* **Instructions for the task**: Write all of the lines below out again, exactly as they stand.
BEGIN
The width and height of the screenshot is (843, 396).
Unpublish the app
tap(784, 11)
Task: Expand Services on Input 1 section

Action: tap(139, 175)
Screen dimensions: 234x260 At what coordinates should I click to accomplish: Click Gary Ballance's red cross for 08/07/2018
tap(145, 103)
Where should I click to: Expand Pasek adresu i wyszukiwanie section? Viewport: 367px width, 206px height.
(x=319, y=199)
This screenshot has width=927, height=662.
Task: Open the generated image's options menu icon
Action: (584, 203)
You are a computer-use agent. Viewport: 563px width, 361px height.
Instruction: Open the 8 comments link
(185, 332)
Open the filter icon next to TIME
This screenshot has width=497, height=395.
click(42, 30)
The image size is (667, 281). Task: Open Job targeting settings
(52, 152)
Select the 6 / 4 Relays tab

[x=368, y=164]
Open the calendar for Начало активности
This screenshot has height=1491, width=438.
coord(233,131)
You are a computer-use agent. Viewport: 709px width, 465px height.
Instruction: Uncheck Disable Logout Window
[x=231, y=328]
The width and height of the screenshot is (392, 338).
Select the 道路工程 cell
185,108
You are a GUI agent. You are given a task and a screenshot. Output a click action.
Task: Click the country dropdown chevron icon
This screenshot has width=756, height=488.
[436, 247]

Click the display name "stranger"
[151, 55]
END
* **Response to the task**:
The width and height of the screenshot is (843, 396).
Unpublish the app
tap(784, 11)
Task: Expand Services on Input 1 section

Action: tap(139, 175)
Screen dimensions: 234x260 At what coordinates should I click to accomplish: Click Gary Ballance's red cross for 08/07/2018
tap(145, 103)
Where should I click to: Expand Pasek adresu i wyszukiwanie section? Viewport: 367px width, 206px height.
(x=319, y=199)
This screenshot has width=927, height=662.
Task: Open the generated image's options menu icon
Action: (584, 203)
You are a computer-use agent. Viewport: 563px width, 361px height.
Instruction: Open the 8 comments link
(185, 332)
Open the filter icon next to TIME
This screenshot has width=497, height=395.
click(42, 30)
The image size is (667, 281). Task: Open Job targeting settings
(52, 152)
Select the 6 / 4 Relays tab

[x=368, y=164]
Open the calendar for Начало активности
This screenshot has height=1491, width=438.
coord(233,131)
You are a computer-use agent. Viewport: 709px width, 465px height.
Instruction: Uncheck Disable Logout Window
[x=231, y=328]
The width and height of the screenshot is (392, 338).
Select the 道路工程 cell
185,108
You are a GUI agent. You are given a task and a screenshot. Output a click action.
Task: Click the country dropdown chevron icon
This screenshot has width=756, height=488.
[436, 247]

Click the display name "stranger"
[151, 55]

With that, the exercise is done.